Der zisterziensische Festkalender, wie er in den Ecclesiastica Officia erwähnt wird[1], hat trotz der allgemeinen Verbindlichkeit auch Raum für individuelle lokale Gepflogenheiten gelassen. Nicht umsonst haben die Bollandisten eine ganze Reihe zisterziensischer Kalender unterschiedlicher Regionen zusammengetragen. Dies erklärt sich einerseits durch die in der Frühzeit praktizierte Stellung unter bischöfliche Amtsgewalt und die erst schrittweise Exemtion aus dem Diözesanverband, in der späteren Zeit durch die Einrichtung von Kongregationen, durch die das lokale Element gegenüber der zentralistischen Organisationsstruktur wieder aufgewertet wurde.

Sich auf die Spuren von Klosterkalendarien u.a. in Psalterien, Brevieren, Missalen, Sammelhandschriften und Nekrologen zu machen, die hier und da ganz vergessen in irgendeinem Archiv oder irgendeiner Handschrift schlummern, könnte vor allem bei den Frauenklöstern auch einiges über die mögliche Herkunft, eventuelle Filiationszusammenhänge offenlegen und noch Beiträge zu vielen weiteren Fragestellungen liefern. Überdies dürfte interessant sein, ob und in welcher Weise Kompromisse in den nichtexemten Frauenklöstern im Vergleich zu den exemten bezüglich der Festtage notwendig waren. Publikationen solcher Kalendarien sind bisher selten. Exemplarisch sei in diesem Zusammenhang auf die Kalendarien aus Königsbruck[2], Medingen[3], Schmerlenbach[4] und Billigheim[5] hingewiesen. Weiteres Material scheint es in Gnadenthal und Sonnefeld zu geben, und auch Wechterswinkel hat einen Kalender, wie Helmut Flachenecker zusammenträgt [6]. Die sorgfältige Recherche und dann vor allem die Zusammenschau solcher publizierter Einzelarbeiten dürften wertvolle Ergebnisse bringen.

[1] Vgl. die Zusammenstellung der dort erwähnten Feste in: Ecclesiastica Officia.

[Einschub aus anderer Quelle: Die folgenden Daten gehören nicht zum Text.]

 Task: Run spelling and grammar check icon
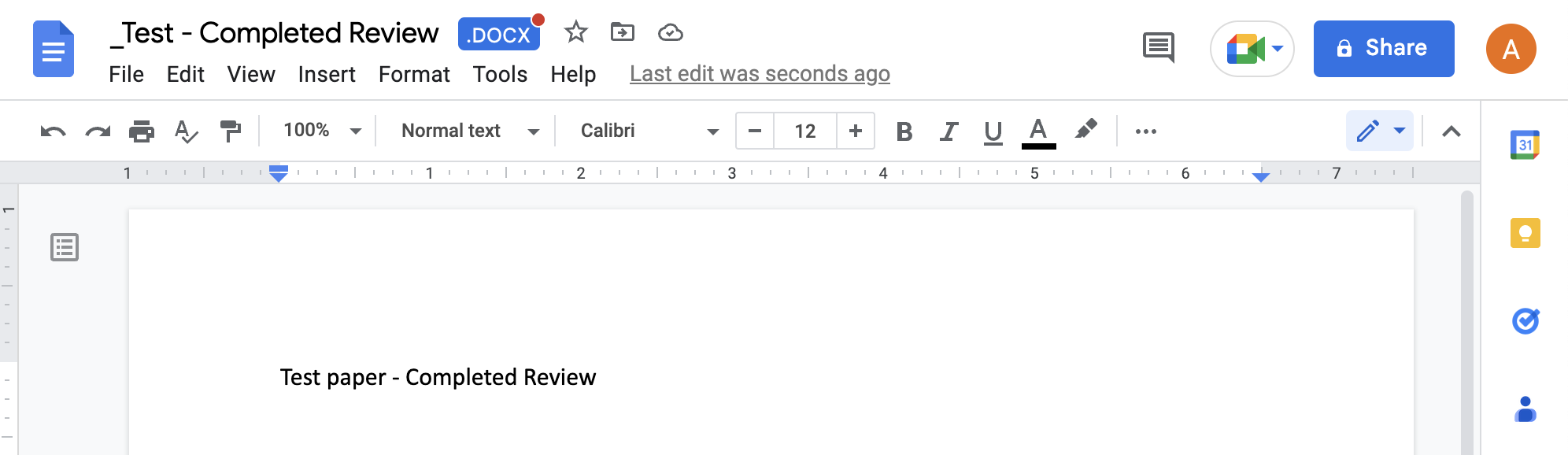point(186,131)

Gebräuchebuch der Zisterzienser aus dem 12. Jahrhundert, übers., bearb. und hrsg. von Hermann M. HERZOG und Johannes MÜLLER (Quellen und Studien zur Zisterzienserliteratur 7, Langwaden 2003) 499 – 502. 

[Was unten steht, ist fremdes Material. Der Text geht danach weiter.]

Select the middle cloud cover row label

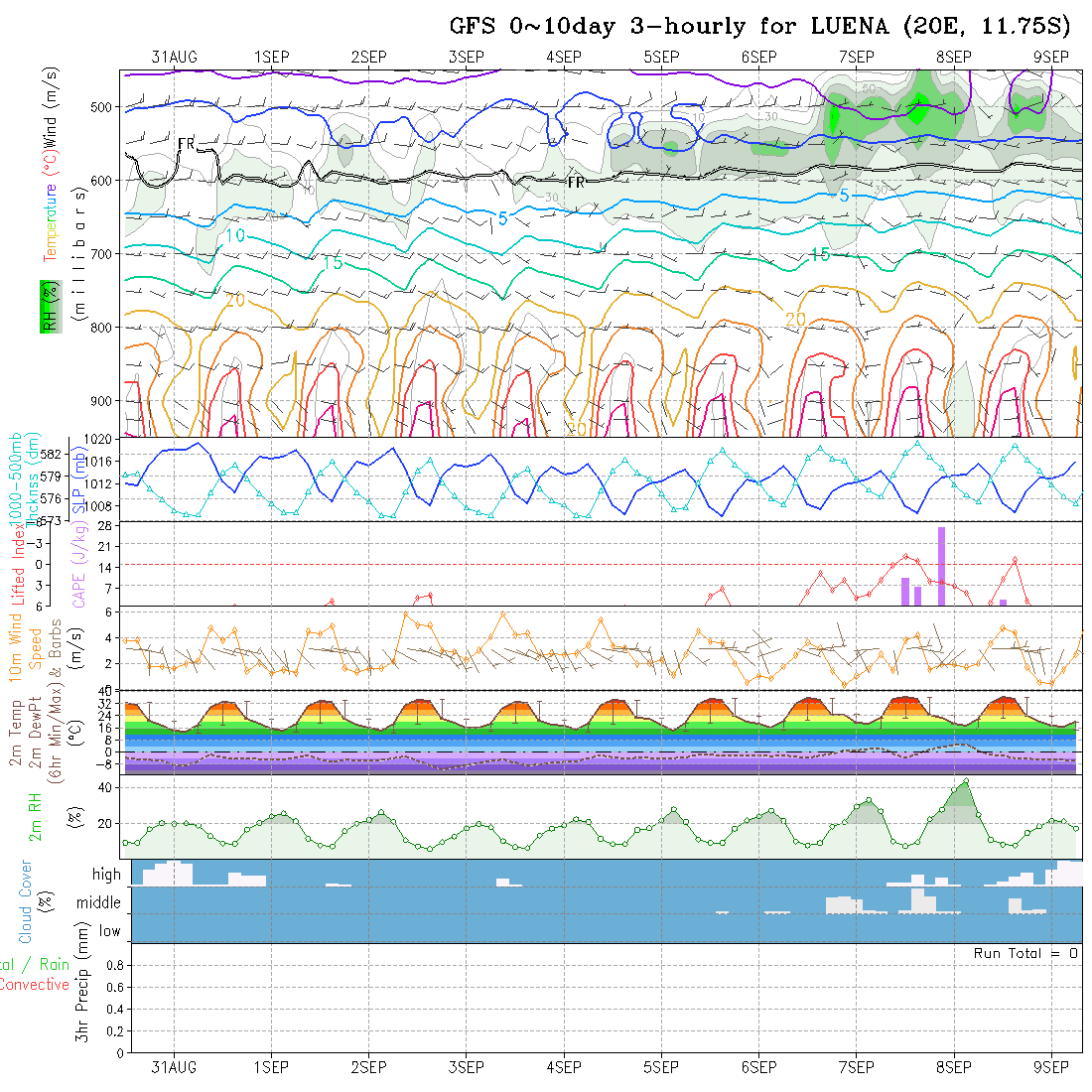[99, 903]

[2] Alfred PFLEGER, Ein Königsbrucker Kalender des 15. Jahrhunderts, Etudes Haguenauiennes (1948) 61-77. 
[3] Wolfgang IRTENKAUF, Vor 500 Jahren: der Medinger Kalender, Heimatkalender für Stadt und Kreis Uelzen (1998) 135 – 140. 
[4] Franziskus Lothar BÜLL, Quellen und Forschungen zur Geschichte der mittelalterlichen Frauenabtei Schmerlenbach im Spessart, (2 Bde. Würzburg 1970, Bd. 2) 754 – 777.
[5] Karl-Heinz MISTELE, Kalendar und Nekrolog des Klosters Billigheim, CistC 69 (1962) 55-68.
[6] Helmut FLACHENECKER, Memoria und Herrschaftssicherung. Vom fränkischen Adel und von frommen Frauen zwischen Spessart und Thüringer Wald, in: Nonnen, Kanonissen, Mystikerinnen. Religiöse Frauengemeinschaften in Süddeutschland, hgg. von Eva SCHLOTHEUBER / Helmut FLACHENECKER / Ingrid GARDILL (Studien zur Germania Sacra 31, Veröffentlichungen des Max-Planck- Instituts für Geschichte 235, Göttingen 2008) 143-177, hier 174f.